In the fall of 2007, Senate hearings finally commenced on the United Nations Convention on the Law of the Sea, a treaty that has been languishing in the Senate since 1994, when Bill Clinton was still a fresh face in the White House. (1) Submitted to the Senate under the Treaty Clause of the Constitution, (2) the treaty must gain the consent of two-thirds of the Senate in order to become law for the United States--a hurdle it has been unable to clear for over a decade because of a small but determined opposition. Meanwhile, free trade agreements between the United States and Peru, Colombia, and Panama are also up for approval. But these agreements are proceeding not through the Treaty Clause but as "congressional-executive agreements," subject to approval by a majority of both houses of Congress. Signed in 2006, one has already been approved by Congress and at least one more is likely to be approved later this year. (3)

As these examples show, the process for making binding international agreements in the United States today proceeds along two separate but parallel tracks: one that excludes the House of Representatives and another that includes it, one that requires a supermajority vote in the Senate and another that does not, one that is expressly laid out in the Constitution and one that is not. (4) I refer to both of these methods of making international commitments as "international lawmaking" to emphasize the dependence of international law on individual countries' decisions to commit to it. International law may be negotiated by states in New York or Geneva or Montreal, but it is not made at the negotiating table. It is made by countries when they agree as a matter of law to a binding international commitment. For it is the act of consent by each country that transforms an international agreement from a piece of paper devoid of any legal force into law that binds. (5)

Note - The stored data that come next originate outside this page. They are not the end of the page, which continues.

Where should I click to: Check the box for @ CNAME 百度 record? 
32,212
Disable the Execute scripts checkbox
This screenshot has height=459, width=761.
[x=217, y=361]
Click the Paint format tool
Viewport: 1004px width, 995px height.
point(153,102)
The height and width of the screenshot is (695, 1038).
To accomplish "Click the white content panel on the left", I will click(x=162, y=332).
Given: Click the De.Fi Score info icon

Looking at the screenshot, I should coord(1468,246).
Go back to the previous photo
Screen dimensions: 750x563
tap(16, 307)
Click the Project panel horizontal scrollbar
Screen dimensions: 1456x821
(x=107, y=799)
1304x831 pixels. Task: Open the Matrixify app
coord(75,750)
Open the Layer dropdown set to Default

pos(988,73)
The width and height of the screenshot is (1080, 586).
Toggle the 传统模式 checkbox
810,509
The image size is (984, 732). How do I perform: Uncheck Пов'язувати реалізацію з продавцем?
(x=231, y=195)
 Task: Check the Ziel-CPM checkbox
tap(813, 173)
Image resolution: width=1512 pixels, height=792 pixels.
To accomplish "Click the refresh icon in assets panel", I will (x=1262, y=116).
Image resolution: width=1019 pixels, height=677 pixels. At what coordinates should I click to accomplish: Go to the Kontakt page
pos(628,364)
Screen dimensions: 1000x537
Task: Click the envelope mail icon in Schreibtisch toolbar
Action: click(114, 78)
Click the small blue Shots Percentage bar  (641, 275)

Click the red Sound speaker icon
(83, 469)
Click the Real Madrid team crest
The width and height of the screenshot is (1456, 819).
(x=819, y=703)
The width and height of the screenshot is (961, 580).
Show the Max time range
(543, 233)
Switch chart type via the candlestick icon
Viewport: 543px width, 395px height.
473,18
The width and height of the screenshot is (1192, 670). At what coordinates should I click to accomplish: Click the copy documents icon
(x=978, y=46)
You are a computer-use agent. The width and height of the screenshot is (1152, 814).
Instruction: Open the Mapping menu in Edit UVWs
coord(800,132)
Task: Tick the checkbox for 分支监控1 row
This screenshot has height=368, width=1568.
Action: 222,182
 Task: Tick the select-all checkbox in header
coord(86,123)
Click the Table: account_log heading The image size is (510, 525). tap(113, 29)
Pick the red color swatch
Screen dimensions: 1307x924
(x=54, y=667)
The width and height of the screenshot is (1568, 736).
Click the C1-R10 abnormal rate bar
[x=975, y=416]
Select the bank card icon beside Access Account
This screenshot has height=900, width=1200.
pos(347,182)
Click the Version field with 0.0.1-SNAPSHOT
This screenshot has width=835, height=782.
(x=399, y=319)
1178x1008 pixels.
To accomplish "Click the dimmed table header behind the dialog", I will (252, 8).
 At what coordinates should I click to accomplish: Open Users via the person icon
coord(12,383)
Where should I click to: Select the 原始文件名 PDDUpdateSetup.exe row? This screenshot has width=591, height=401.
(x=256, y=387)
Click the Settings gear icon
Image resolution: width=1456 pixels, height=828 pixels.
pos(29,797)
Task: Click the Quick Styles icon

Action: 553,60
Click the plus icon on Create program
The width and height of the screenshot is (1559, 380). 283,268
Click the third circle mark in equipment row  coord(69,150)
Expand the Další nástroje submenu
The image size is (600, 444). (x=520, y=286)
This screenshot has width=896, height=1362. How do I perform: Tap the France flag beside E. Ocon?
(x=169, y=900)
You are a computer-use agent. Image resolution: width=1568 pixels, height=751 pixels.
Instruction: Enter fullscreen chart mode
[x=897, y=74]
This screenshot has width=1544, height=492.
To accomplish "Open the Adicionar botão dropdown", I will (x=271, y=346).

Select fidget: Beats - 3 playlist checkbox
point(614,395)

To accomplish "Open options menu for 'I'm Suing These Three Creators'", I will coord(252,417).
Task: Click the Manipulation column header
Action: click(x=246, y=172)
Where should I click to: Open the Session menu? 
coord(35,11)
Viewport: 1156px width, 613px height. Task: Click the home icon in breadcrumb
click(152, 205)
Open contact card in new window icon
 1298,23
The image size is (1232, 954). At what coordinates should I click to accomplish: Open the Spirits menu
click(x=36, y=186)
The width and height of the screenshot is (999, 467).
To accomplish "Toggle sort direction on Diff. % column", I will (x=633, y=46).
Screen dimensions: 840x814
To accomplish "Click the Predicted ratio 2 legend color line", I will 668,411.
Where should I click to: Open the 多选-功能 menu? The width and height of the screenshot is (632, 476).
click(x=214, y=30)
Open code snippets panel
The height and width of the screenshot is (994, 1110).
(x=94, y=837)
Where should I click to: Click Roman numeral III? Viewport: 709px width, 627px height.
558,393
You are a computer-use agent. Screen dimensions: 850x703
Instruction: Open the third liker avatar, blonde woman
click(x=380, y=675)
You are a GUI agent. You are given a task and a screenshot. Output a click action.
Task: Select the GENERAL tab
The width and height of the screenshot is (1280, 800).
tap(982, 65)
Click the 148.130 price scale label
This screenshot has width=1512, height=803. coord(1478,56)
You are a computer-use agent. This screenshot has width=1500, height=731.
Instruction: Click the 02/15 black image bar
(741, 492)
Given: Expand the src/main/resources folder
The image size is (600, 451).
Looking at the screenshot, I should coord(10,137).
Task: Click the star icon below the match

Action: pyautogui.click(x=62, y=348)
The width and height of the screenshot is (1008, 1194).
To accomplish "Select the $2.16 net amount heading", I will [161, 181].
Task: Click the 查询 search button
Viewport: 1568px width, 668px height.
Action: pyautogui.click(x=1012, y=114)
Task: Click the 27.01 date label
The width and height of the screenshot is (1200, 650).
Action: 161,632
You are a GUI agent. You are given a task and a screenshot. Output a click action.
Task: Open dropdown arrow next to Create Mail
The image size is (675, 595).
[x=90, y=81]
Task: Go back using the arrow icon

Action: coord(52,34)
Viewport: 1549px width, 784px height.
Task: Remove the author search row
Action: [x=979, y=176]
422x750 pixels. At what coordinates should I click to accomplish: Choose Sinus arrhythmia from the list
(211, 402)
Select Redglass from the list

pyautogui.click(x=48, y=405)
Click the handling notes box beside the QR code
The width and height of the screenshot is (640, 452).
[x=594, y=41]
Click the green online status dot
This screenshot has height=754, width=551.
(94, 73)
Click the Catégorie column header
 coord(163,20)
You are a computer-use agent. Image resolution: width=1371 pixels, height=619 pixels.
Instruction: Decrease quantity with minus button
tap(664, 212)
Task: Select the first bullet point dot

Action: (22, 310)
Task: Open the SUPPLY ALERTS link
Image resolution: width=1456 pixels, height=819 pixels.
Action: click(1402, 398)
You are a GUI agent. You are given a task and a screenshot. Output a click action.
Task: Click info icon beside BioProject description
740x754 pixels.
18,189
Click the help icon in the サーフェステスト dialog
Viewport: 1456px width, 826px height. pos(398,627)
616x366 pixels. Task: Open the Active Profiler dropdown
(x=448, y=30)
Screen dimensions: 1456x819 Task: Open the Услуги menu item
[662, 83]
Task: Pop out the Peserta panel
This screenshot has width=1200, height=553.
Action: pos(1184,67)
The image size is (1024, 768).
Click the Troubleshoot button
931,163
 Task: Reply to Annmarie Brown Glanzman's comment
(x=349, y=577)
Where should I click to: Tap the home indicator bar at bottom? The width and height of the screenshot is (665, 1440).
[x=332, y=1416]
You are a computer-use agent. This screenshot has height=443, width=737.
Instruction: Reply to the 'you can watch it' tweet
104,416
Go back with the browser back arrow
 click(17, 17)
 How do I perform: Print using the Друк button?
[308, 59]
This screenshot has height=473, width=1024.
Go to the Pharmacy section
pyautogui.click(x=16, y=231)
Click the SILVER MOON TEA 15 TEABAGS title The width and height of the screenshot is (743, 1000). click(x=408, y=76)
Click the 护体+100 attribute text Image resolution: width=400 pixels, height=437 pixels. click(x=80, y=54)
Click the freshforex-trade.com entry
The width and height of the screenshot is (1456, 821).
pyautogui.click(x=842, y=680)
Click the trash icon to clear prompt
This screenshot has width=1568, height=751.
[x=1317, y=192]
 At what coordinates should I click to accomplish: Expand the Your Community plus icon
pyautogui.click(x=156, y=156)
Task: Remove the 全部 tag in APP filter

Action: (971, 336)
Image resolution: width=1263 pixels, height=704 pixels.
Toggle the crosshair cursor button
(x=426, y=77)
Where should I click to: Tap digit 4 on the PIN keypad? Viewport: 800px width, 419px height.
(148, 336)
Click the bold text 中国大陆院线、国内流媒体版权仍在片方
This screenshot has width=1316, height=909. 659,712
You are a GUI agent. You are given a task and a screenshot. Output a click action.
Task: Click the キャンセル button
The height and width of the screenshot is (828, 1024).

Of the two methods for malting international law in the United States, the Treaty Clause-which requires a two-thirds vote in the Senate and bypasses the House of Representatives- is the better known of the two; it is principally used to conclude agreements on extradition, taxation, and investment and commercial matters. But an increasingly common path is the congressional-executive agreement, now used in virtually every area of international law. Each year, hundreds of congressional-executive agreements on a wide range of international legal topics are enacted by simple majorities in the House and Senate and signed into law by the President, outside the traditional Treaty Clause process. (Executive agreements entered into by the President alone-often called sole executive agreements-are also on the rise and involve no formal congressional involvement at all. (6))

It is puzzling that two distinct methods of lawmaking operate side-by-side within a single nation--all the more so because virtually no other country deals with international law as we do. Most other countries make international law in the same way they make domestic law-a norm followed by one of our two methods (congressional-executive agreements) but not the other (the Treaty Clause). Because the Treaty Clause requires that all but thirty-three members of the Senate assent to a treaty and includes no provision for participation by members of the House, it surely makes a substantial difference which of these two methods is used. For this reason alone, it would be natural to expect that there are compelling, consistent reasons why each method is used in particular areas or instances.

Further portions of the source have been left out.